BLOC DE TEXTE
%%
LE QUOTIDIEN : Quels sont les objectifs de la médecine des situations sanitaires exceptionnelles (SSE) ?
Pr PIERRE-YVES GUEUGNIAUD : Elle a dû totalement évoluer ces quinze ou vingt dernières années, devant des risques multiples et complexes associés aux attentats, aux catastrophes technologiques comme les accidents de transport, aux phénomènes naturels ou aux maladies émergentes comme Ebola ou le coronavirus. Tous les urgentistes sont partie prenante dans cette problématique, quels que soient leur mode ou leur lieu d’exercice, mais elle concerne aussi les autres soignants travaillant dans les pathologies aiguës comme la traumatologie.
Nous devons savoir anticiper afin d’être capables de faire face à une situation imprévisible, d’où l’organisation de plans de secours. Ils ont bien évolué depuis le plan Orsec (organisation des secours, devenu organisation de la réponse de sécurité civile), avec désormais le plan Orsec Novi (nombreuses victimes), décliné en diverses versions, alpha pour les attentats par armes de guerre, par exemple. Parallèlement à ces plans de secours préhospitaliers, on a développé des plans intrahospitaliers comme le plan blanc Orsan (organisation de la réponse du système de santé en SSE) ou le plan Orsan Amavi (accueil massif de victimes). Ces dispositifs sont complémentaires, et permettent de préparer le système de santé à répondre aux crises. Sur la base de ces plans, on organise partout en France des exercices sur le terrain en collaboration avec les différents organes concernés (pompiers, police, gendarmerie, armée…).
%%
EXERCICES PROPOSÉS
(1) Dans l'entretien sur la médecine des situations sanitaires exceptionnelles, à quel type d'événement correspond la version alpha du plan Orsec Novi ?
(2) Quels types de risques l'entretien sur la médecine des situations sanitaires exceptionnelles cite-t-il comme ayant obligé cette médecine à évoluer ?
(3) Rédigez la suite de l'entretien sur la médecine des situations sanitaires exceptionnelles, après sa dernière phrase.

DONNÉES FOURNIES
%%
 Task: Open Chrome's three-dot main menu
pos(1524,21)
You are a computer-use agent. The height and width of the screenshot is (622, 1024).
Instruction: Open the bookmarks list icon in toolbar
%%
RÉPONSES APPORTÉES
(1) Aux attentats par armes de guerre.

(2) Les attentats, les catastrophes technologiques comme les accidents de transport, les phénomènes naturels et les maladies émergentes comme Ebola ou le coronavirus.

(3)
Comment forme-t-on les personnels de santé ?
Tous les urgentistes doivent être formés aux SSE. Au-delà des formations classiques comme la capacité de médecine de catastrophe, il existe un DES de médecine d’urgence, créé en 2017, qui intègre la médecine des SSE dans son cursus, et un DU de médecine en situation de catastrophe pour les autres professionnels de santé. Tous les spécialistes concernés par la prise en charge de pathologies aiguës, en particulier traumatologiques, ont l’obligation de se former et d’intégrer les plans de secours intrahospitaliers (anesthésistes-réanimateurs, chirurgiens, et plus généralement tout praticien hospitalier amené à participer à un « plan blanc »).
Sous l’égide des différents ministères concernés, Santé, Intérieur et Défense, les autorités de tutelle ont développé des formations, au damage control par exemple, avec la collaboration des médecins militaires afin d’appliquer au niveau civil leur pratique sur terrain de guerre.
Comment ces plans s’articulent-ils au niveau régional ?
Il existe déjà sur le plan national des recommandations, et un vade-mecum va être publié dans les semaines qui viennent sur les attentats collectifs par armes de guerre, corédigé par le Conseil national de l’urgence hospitalière et le service de santé des armées. La formation nationale au damage control proposée fin 2015 s’est développée au niveau régional en collaboration avec les sociétés savantes concernées, en particulier la SFMU, et sous l’égide des ARS. Cette formation de deux jours concerne les soignants des Samu/Smur, les médecins urgentistes, les anesthésistes-réanimateurs, les chirurgiens, des responsables paramédicaux, mais aussi des responsables administratifs.
Quelles sont les évolutions à prévoir ?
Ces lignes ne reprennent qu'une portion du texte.